### Brano di testo:
****************
Ricordate Prigionieri dell’oceano, il film di Hitchcock del periodo bellico in cui i sopravvissuti condividevano il viaggio su un barcone destinato a lasciar emergere guerre ideologiche e sconfitte esistenziali? Ricordate Ombre rosse, il classico di John Ford dove il bandito e la prostituta, eterni perdenti, vivevano l’irruenza di viaggio in sentieri selvaggi e simbolicamente rifondativi? Il cinema costretto a riunificare in veicoli e mezzi di trasporto dai perimetri angusti e altamente metaforici la sua tensione allusiva, ritrova un nuovo appuntamento nel film diretto con schietta soggezione attoriale da Nick Hamm, a lungo regista teatrale della Royal Shakespeare Company, poi al servizio della televisione inglese in serie come Play on One e Rick Mayall e di quella americana per Rouge e Full Circle. Per il cinema Hamm è stato il nome dietro la macchina da presa di La voce degli angeli, delle incursioni orrorifiche e psicologiche Godsend e The Hole, della commedia Killing Bono. Con Il viaggio, Hamm mette fianco a fianco due simboli irriducibili e due figure attoriali che invadono la rappresentazione, regalando le temperature coinvolgenti di un racconto che volge sul piano di una forzata “convivenza a due” la possibilità di ricucire in una dimensione civile i conflitti di quella parte di mondo di cui gli interpreti sono anche fondamentali leader.
****************
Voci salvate
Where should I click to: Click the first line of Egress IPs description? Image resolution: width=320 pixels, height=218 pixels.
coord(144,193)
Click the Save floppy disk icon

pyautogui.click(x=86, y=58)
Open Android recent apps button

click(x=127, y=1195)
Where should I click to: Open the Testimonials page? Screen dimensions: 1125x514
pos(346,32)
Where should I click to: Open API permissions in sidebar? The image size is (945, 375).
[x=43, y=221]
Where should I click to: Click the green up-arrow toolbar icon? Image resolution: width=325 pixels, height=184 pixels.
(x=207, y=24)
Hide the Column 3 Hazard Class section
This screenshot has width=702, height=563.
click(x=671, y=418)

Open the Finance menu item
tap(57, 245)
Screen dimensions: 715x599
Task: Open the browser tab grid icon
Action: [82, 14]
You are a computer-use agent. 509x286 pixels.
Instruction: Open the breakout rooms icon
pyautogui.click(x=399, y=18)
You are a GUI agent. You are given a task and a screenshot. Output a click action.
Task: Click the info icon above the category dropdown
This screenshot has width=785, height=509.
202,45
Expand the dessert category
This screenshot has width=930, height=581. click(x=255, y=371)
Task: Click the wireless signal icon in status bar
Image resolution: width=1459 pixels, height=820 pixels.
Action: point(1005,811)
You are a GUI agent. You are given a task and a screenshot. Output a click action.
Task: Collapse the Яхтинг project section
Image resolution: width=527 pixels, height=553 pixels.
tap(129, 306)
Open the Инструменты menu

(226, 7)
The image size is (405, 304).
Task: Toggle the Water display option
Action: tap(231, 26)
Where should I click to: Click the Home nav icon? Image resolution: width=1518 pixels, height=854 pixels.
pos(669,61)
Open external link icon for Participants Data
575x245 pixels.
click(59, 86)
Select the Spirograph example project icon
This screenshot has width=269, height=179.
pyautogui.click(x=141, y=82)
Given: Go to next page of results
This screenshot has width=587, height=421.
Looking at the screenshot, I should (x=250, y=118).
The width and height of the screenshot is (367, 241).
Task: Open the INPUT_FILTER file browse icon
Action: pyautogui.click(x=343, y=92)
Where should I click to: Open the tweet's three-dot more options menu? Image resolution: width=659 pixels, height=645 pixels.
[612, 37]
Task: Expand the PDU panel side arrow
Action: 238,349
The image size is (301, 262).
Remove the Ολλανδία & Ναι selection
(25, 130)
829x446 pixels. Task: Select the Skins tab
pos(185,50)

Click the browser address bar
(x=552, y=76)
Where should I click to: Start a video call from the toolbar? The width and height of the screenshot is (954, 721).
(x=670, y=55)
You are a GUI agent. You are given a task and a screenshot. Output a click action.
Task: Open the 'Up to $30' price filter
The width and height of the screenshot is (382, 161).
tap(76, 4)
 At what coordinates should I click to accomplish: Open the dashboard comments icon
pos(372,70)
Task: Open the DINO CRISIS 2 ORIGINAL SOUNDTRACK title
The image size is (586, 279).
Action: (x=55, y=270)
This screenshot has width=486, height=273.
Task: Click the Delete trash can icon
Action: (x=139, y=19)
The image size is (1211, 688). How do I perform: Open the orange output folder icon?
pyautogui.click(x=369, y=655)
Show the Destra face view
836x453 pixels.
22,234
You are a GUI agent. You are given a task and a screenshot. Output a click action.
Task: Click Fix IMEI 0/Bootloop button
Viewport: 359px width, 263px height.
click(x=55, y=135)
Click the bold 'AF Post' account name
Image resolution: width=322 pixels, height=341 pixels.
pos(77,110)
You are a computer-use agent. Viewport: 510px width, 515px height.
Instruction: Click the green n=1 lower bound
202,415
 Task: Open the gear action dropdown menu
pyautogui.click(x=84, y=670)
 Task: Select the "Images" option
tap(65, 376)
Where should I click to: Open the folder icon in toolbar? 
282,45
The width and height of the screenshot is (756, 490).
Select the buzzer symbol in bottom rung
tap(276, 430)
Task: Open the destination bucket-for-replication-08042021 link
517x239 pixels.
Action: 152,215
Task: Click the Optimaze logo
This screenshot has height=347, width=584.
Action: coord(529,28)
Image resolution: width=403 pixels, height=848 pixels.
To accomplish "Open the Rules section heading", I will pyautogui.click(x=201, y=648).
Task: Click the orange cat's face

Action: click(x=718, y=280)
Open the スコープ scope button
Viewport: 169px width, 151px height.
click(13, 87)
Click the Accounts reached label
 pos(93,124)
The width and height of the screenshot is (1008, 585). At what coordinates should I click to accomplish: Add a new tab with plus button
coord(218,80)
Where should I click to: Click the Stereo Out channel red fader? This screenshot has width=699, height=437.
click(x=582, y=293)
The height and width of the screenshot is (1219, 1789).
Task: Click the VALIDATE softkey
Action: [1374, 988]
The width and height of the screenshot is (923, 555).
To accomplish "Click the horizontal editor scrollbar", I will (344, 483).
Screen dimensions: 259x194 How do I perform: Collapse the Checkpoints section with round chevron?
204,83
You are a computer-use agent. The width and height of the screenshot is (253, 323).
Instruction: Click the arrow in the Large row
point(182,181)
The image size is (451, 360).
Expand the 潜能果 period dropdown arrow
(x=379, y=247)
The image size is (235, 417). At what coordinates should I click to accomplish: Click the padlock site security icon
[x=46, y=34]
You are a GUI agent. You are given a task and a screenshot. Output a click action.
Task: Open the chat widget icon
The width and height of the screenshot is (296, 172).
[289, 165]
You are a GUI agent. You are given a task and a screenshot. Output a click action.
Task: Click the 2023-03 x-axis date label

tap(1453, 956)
****************
### Compiti assegnati:
1 – Nei record, riscrivi il tratto che va dalla riga contenente "The image size is (235, 417)." fino alla fine dei record, cambiando "padlock" in "lock" e lasciando invariato tutto il resto.
2 – Prosegui il brano sul film Il viaggio di Nick Hamm a partire dall'ultima frase riportata.
Il brano e i record provengono da fonti diverse.

### Risposte per compito:
1 –
The image size is (235, 417). At what coordinates should I click to accomplish: Click the lock site security icon
[x=46, y=34]
You are a GUI agent. You are given a task and a screenshot. Output a click action.
Task: Open the chat widget icon
The width and height of the screenshot is (296, 172).
[289, 165]
You are a GUI agent. You are given a task and a screenshot. Output a click action.
Task: Click the 2023-03 x-axis date label

tap(1453, 956)

2 –
«I due uomini da cui dipende completamente l’accordo di pace stanno vagando da soli in un cazzo di bosco!». A urlare è Tony Blair, preoccupatissimo, voce e volto di una perdita di self control, caratteristica che da sempre ha contraddistinto la Regina Elisabetta e che traballa al cospetto delle condizioni storiche vacillanti, quando la posta in gioco è un orizzonte (temuto come perduto) di convivenza pacifica. Nel film entra in scena la Storia, che il racconto riepiloga con estrema sintesi, sin dai titoli di testa in cui si ascoltano voci dal buio concitate e angosciate. Seguono didascalie e foto d’epoca, a ricordo di quarant’anni di guerra e migliaia di morti. Una ragazzina bionda nel suo vestitino bianco vive disperata il suo urlo di dolore davanti a un funerale che sembra il funerale di tutti; poi immagini di morte e quartieri devastati dalle esplosioni, fino all’arrivo di una notizia, nel 2006, che può aprire un varco e ristabilire la speranza: in Scozia, i due leader delle parti opposte si sono incontrati per discutere la pace. In verità si tratta di una strada per nulla prevista e collaudata. Il reverendo Ian Paisley, incarnato da Timothy Spall, leader del Partito Unionista Democratico, protestante, e Martin McGuinness del Sinn Féin, cui presta il suo temperamento Colm Meaney, cattolico, trovano un’accidentale strada per il difficile accordo.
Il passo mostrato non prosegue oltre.